-- start of Passage provided --

Brent Meeker writes:
> Here's my $0.02. We can only base our knowledge on our experience
> and we don't experience *reality*, we just have certain
> experiences and we create a model that describes them and
> predicts them.  Using this model to predict or describe usually
> involves some calculations and interpretation of the calculation
> in terms of the model.  The relation of the model to reality, if
> it's a good one, is it gives us the right answer, i.e. it
> predicts accurately.  Their are other criteria for a good model
> too, such as fitting in with other models we have; but prediction
> is the main standard.

This makes sense but you need another element as well.  This shows up
most explicitly in Bayesian reasoning models, but it is implicit in
others as well.  That is the assumption of priors.

When you observe evidence and construct your models, you need some
basis for choosing one model over another.  In general, you can create
an infinite number of possible models to match any finite amount of
evidence.  It's even worse when you consider that the evidence is noisy
and ambiguous.  This choice requires prior assumptions, independent of the
evidence, about which models are inherently more likely to be true or not.

-- end of Passage provided --
-- start of Dataset section --

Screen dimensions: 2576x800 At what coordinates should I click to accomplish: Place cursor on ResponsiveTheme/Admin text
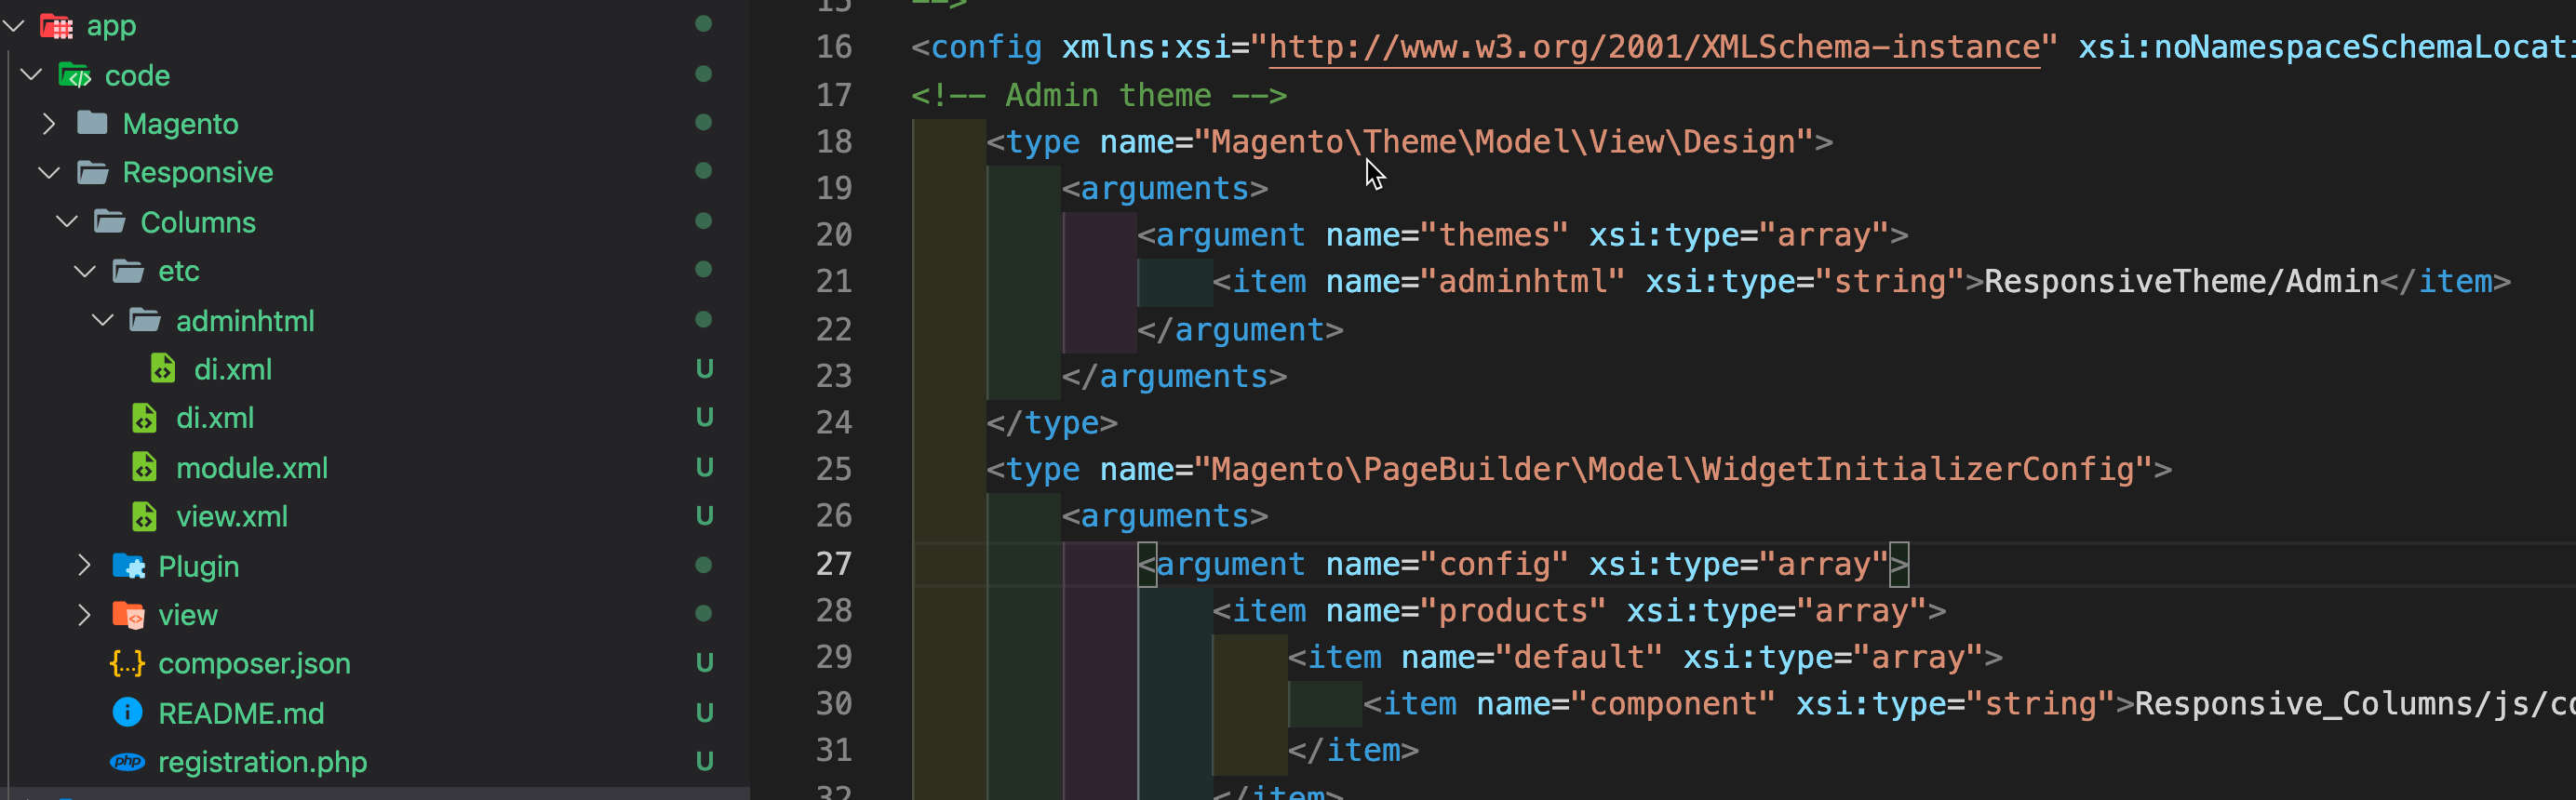click(x=2181, y=282)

-- end of Dataset section --

Write out the text on choosing models again, starting with "When you observe" and going on through "true or not.", switching "evidence" to "data".

**Answer in full**
When you observe data and construct your models, you need some
basis for choosing one model over another.  In general, you can create
an infinite number of possible models to match any finite amount of
data.  It's even worse when you consider that the data is noisy
and ambiguous.  This choice requires prior assumptions, independent of the
data, about which models are inherently more likely to be true or not.